**Exercise data**
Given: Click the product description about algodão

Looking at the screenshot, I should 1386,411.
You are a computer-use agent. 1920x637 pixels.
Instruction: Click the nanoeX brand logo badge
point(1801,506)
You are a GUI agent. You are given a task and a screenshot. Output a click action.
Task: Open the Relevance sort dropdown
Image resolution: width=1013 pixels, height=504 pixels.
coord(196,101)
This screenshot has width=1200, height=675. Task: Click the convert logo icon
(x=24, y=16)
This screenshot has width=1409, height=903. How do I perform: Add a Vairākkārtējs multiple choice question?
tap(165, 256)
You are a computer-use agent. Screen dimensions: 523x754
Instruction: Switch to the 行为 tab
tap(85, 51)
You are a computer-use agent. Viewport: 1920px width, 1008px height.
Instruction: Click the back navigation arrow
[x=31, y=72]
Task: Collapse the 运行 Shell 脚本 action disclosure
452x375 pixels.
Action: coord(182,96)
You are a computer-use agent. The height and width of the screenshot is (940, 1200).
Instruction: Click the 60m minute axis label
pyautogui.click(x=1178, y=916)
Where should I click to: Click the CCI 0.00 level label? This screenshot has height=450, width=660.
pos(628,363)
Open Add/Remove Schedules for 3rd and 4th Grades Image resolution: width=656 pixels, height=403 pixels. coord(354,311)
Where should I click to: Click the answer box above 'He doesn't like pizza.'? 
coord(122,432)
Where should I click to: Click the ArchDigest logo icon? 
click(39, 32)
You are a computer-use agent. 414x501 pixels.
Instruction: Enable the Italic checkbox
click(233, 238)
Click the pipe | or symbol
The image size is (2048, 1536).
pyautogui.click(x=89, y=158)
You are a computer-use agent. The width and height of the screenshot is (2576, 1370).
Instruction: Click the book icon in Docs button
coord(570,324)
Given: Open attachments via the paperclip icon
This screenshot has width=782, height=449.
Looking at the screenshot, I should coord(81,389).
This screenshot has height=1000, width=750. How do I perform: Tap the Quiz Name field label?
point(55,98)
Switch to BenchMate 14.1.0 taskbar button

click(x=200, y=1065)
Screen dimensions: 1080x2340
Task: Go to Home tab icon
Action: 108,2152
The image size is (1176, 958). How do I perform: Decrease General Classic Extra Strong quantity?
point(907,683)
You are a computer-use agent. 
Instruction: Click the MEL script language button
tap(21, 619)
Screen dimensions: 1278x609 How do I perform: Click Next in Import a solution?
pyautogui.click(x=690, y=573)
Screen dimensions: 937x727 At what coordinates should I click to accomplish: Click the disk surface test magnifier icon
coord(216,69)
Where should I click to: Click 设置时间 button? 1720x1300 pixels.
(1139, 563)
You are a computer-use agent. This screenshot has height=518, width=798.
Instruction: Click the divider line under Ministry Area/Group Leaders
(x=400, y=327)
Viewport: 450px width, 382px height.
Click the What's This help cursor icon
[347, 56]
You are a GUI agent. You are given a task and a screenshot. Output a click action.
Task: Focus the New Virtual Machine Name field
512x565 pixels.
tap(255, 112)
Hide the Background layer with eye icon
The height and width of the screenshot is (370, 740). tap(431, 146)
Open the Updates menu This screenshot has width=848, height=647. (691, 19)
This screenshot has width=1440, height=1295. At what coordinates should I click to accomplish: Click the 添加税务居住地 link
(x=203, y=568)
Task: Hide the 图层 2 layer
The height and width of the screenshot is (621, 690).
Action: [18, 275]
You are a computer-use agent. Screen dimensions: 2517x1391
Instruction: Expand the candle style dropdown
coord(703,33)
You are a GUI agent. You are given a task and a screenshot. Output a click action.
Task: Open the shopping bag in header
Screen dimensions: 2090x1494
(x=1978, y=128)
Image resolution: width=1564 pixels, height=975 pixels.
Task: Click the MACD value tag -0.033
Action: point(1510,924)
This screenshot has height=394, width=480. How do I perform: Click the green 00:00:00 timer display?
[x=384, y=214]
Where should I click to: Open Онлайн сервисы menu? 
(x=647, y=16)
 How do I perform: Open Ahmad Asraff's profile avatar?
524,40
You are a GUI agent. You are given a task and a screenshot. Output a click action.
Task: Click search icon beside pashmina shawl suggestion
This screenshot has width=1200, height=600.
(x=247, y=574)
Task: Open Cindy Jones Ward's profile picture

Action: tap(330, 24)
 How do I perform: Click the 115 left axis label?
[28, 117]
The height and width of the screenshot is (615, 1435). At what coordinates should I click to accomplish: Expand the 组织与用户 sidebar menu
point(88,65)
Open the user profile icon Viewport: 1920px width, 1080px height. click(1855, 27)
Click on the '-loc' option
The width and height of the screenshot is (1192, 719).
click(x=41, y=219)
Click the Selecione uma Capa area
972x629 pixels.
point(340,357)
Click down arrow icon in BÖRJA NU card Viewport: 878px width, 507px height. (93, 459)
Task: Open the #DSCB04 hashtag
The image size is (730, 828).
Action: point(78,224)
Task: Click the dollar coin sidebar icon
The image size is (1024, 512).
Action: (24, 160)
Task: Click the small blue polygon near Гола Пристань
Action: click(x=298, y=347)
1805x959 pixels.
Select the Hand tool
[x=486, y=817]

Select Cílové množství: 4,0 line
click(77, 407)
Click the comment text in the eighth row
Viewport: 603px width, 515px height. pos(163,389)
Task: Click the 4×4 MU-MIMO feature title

**Task details**
Reproduce all of the material above word for word, leaving nothing out.

**Solution to the exercise**
Given: Click the product description about algodão

Looking at the screenshot, I should 1386,411.
You are a computer-use agent. 1920x637 pixels.
Instruction: Click the nanoeX brand logo badge
point(1801,506)
You are a GUI agent. You are given a task and a screenshot. Output a click action.
Task: Open the Relevance sort dropdown
Image resolution: width=1013 pixels, height=504 pixels.
coord(196,101)
This screenshot has width=1200, height=675. Task: Click the convert logo icon
(x=24, y=16)
This screenshot has width=1409, height=903. How do I perform: Add a Vairākkārtējs multiple choice question?
tap(165, 256)
You are a computer-use agent. Screen dimensions: 523x754
Instruction: Switch to the 行为 tab
tap(85, 51)
You are a computer-use agent. Viewport: 1920px width, 1008px height.
Instruction: Click the back navigation arrow
[x=31, y=72]
Task: Collapse the 运行 Shell 脚本 action disclosure
452x375 pixels.
Action: coord(182,96)
You are a computer-use agent. The height and width of the screenshot is (940, 1200).
Instruction: Click the 60m minute axis label
pyautogui.click(x=1178, y=916)
Where should I click to: Click the CCI 0.00 level label? This screenshot has height=450, width=660.
pos(628,363)
Open Add/Remove Schedules for 3rd and 4th Grades Image resolution: width=656 pixels, height=403 pixels. coord(354,311)
Where should I click to: Click the answer box above 'He doesn't like pizza.'? 
coord(122,432)
Where should I click to: Click the ArchDigest logo icon? 
click(39, 32)
You are a computer-use agent. 414x501 pixels.
Instruction: Enable the Italic checkbox
click(233, 238)
Click the pipe | or symbol
The image size is (2048, 1536).
pyautogui.click(x=89, y=158)
You are a computer-use agent. The width and height of the screenshot is (2576, 1370).
Instruction: Click the book icon in Docs button
coord(570,324)
Given: Open attachments via the paperclip icon
This screenshot has width=782, height=449.
Looking at the screenshot, I should coord(81,389).
This screenshot has height=1000, width=750. How do I perform: Tap the Quiz Name field label?
point(55,98)
Switch to BenchMate 14.1.0 taskbar button

click(x=200, y=1065)
Screen dimensions: 1080x2340
Task: Go to Home tab icon
Action: 108,2152
The image size is (1176, 958). How do I perform: Decrease General Classic Extra Strong quantity?
point(907,683)
You are a computer-use agent. 
Instruction: Click the MEL script language button
tap(21, 619)
Screen dimensions: 1278x609 How do I perform: Click Next in Import a solution?
pyautogui.click(x=690, y=573)
Screen dimensions: 937x727 At what coordinates should I click to accomplish: Click the disk surface test magnifier icon
coord(216,69)
Where should I click to: Click 设置时间 button? 1720x1300 pixels.
(1139, 563)
You are a computer-use agent. This screenshot has height=518, width=798.
Instruction: Click the divider line under Ministry Area/Group Leaders
(x=400, y=327)
Viewport: 450px width, 382px height.
Click the What's This help cursor icon
[347, 56]
You are a GUI agent. You are given a task and a screenshot. Output a click action.
Task: Focus the New Virtual Machine Name field
512x565 pixels.
tap(255, 112)
Hide the Background layer with eye icon
The height and width of the screenshot is (370, 740). tap(431, 146)
Open the Updates menu This screenshot has width=848, height=647. (691, 19)
This screenshot has width=1440, height=1295. At what coordinates should I click to accomplish: Click the 添加税务居住地 link
(x=203, y=568)
Task: Hide the 图层 2 layer
The height and width of the screenshot is (621, 690).
Action: [18, 275]
You are a computer-use agent. Screen dimensions: 2517x1391
Instruction: Expand the candle style dropdown
coord(703,33)
You are a GUI agent. You are given a task and a screenshot. Output a click action.
Task: Open the shopping bag in header
Screen dimensions: 2090x1494
(x=1978, y=128)
Image resolution: width=1564 pixels, height=975 pixels.
Task: Click the MACD value tag -0.033
Action: point(1510,924)
This screenshot has height=394, width=480. How do I perform: Click the green 00:00:00 timer display?
[x=384, y=214]
Where should I click to: Open Онлайн сервисы menu? 
(x=647, y=16)
 How do I perform: Open Ahmad Asraff's profile avatar?
524,40
You are a GUI agent. You are given a task and a screenshot. Output a click action.
Task: Click search icon beside pashmina shawl suggestion
This screenshot has width=1200, height=600.
(x=247, y=574)
Task: Open Cindy Jones Ward's profile picture

Action: tap(330, 24)
 How do I perform: Click the 115 left axis label?
[28, 117]
The height and width of the screenshot is (615, 1435). At what coordinates should I click to accomplish: Expand the 组织与用户 sidebar menu
point(88,65)
Open the user profile icon Viewport: 1920px width, 1080px height. click(1855, 27)
Click on the '-loc' option
The width and height of the screenshot is (1192, 719).
click(x=41, y=219)
Click the Selecione uma Capa area
972x629 pixels.
point(340,357)
Click down arrow icon in BÖRJA NU card Viewport: 878px width, 507px height. (93, 459)
Task: Open the #DSCB04 hashtag
The image size is (730, 828).
Action: point(78,224)
Task: Click the dollar coin sidebar icon
The image size is (1024, 512).
Action: (24, 160)
Task: Click the small blue polygon near Гола Пристань
Action: click(x=298, y=347)
1805x959 pixels.
Select the Hand tool
[x=486, y=817]

Select Cílové množství: 4,0 line
click(77, 407)
Click the comment text in the eighth row
Viewport: 603px width, 515px height. pos(163,389)
Task: Click the 4×4 MU-MIMO feature title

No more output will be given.